Q: My 46 years old mother's routine urine analysis report is as follows:

  • Quantity: 20 ml
  • Colour: P. yellow
  • Appearance: Turbid
  • Spec. Gravity: 1.015
  • Reaction: 6.0
  • Albumin: Trace
  • Sugar: Nil
Microscopic examination
  • Pus cells: 1-2
  • RBC cells: Nil
  • EP cells: 2-3
  • Custs: Nil
  • Crystals: Nil
  • bacteria: Nil
  • Others: Nil
Her culture report is as follow:-
  • Type of culture: urine
  • Organism involved: E. coli
  • Colony count: 45000/ml
  • Levofloxacin Le: R
  • Augmentin Ac 30: S
Is everything fine with my mother's urine report? The doctor has asked her to have tab Jidox 200 mg and cap LB gut 100 mg for two weeks. He has also asked her to take Tab RB Tone forte and tab Drofem during her periods. Why has she been asked to take so many medicines?

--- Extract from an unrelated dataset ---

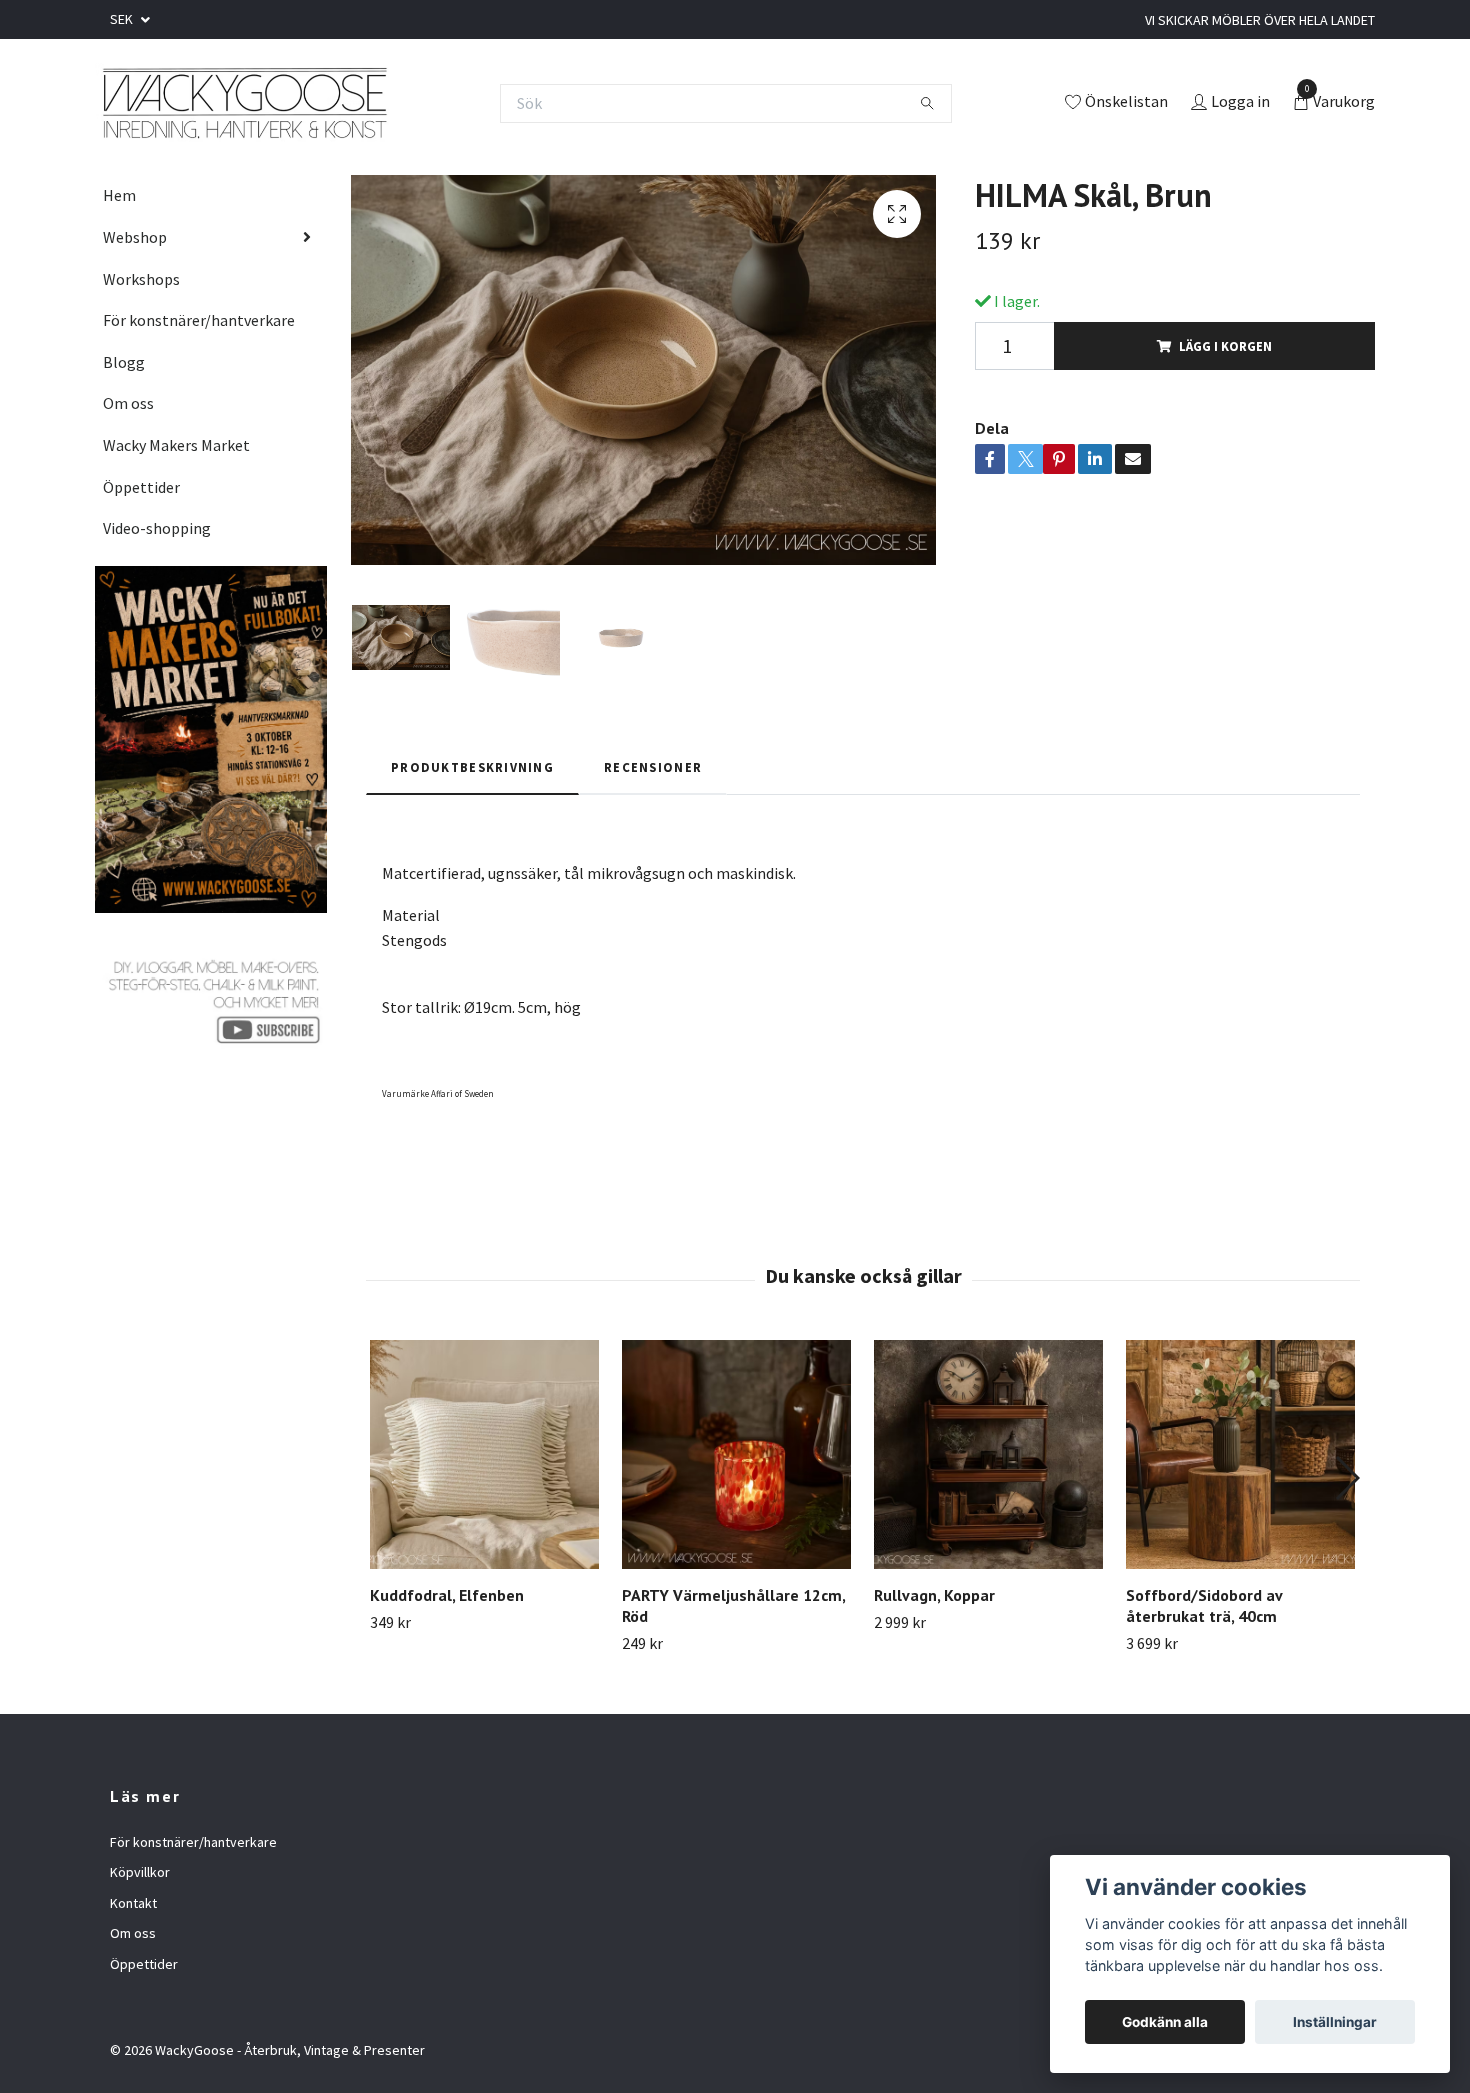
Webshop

A:You have not mentioned whether your mother has any symptoms. Apparently she is asymptomatic and her routine urine tests have been done for some unrelated problem. Her routine urine examination is normal. Her urine culture shows "insignificant bacteriuria". It is not uncommon to have the urine sample getting contaminated with bacteria from the perineal skin. If the urine has a growing organism in the bladder, the colony count of the offending bacteria in the culture is likely to be 100,000/ml or more. The contaminating bacteria, on the other hand, are in contact with urine for much lesser time and hence have a colony counts of less than 100,000/ml on urine culture. The latter contaminating bacterial count is called "insignificant bacteriuria", as in your mother's case. Unfortunately, it is not uncommon to see antibiotics being prescribed at the slightest provocation. In fact, the consensus recommendations are that all asymptomatic patients irrespective of the bacterial count, and patients with contaminating "insignificant bacteriuria" should never be treated with antibiotics. Such usage results in resistant strains of bacteria, difficult to treat when the real situation arrives.